8. L'attitude de l'Emetteur.

Si à l'énoncé : "- Maman, repasse moi mon jean I" la réponse est "- Quand tu me le demanderas poliment", elle porte sur l'attitude de l'Emetteur. On peut d'ailleurs à cette occasion remarquer combien les lieux d'incidences sont dépendants : faire porter l'incidence de parole sur l'attitude, c'est mettre en œuvre les conventions auxquelles on adhère, ou que l'on suppose être celles d'autrui. C'est aussi faire intervenir la pertinence ("- Je vais me présenter au chef du personnel pour cet emploi de comptable", "- alors, passes chez le coiffeur, mets ton costume gris et une cravate").

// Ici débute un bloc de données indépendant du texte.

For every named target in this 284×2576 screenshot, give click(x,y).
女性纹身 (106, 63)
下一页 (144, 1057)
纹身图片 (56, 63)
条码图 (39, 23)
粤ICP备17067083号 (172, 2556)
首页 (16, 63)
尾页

Les quelques remarques développées ici, comme l'ensemble des approches que nous avons proposées dans nos travaux se veulent des pistes de recherche à développer, à compléter, à affiner sur la base de corpus. Il n'en reste pas moins qu'une didactique de la parole peut se constituer sur ces bases et devrait inciter les enseignants concernés (professeurs de français langue étrangère s'adressant à un public très avancé, à concevoir leur activité comme devant conduire à une autonomie linguistique (au sens large) des apprenants.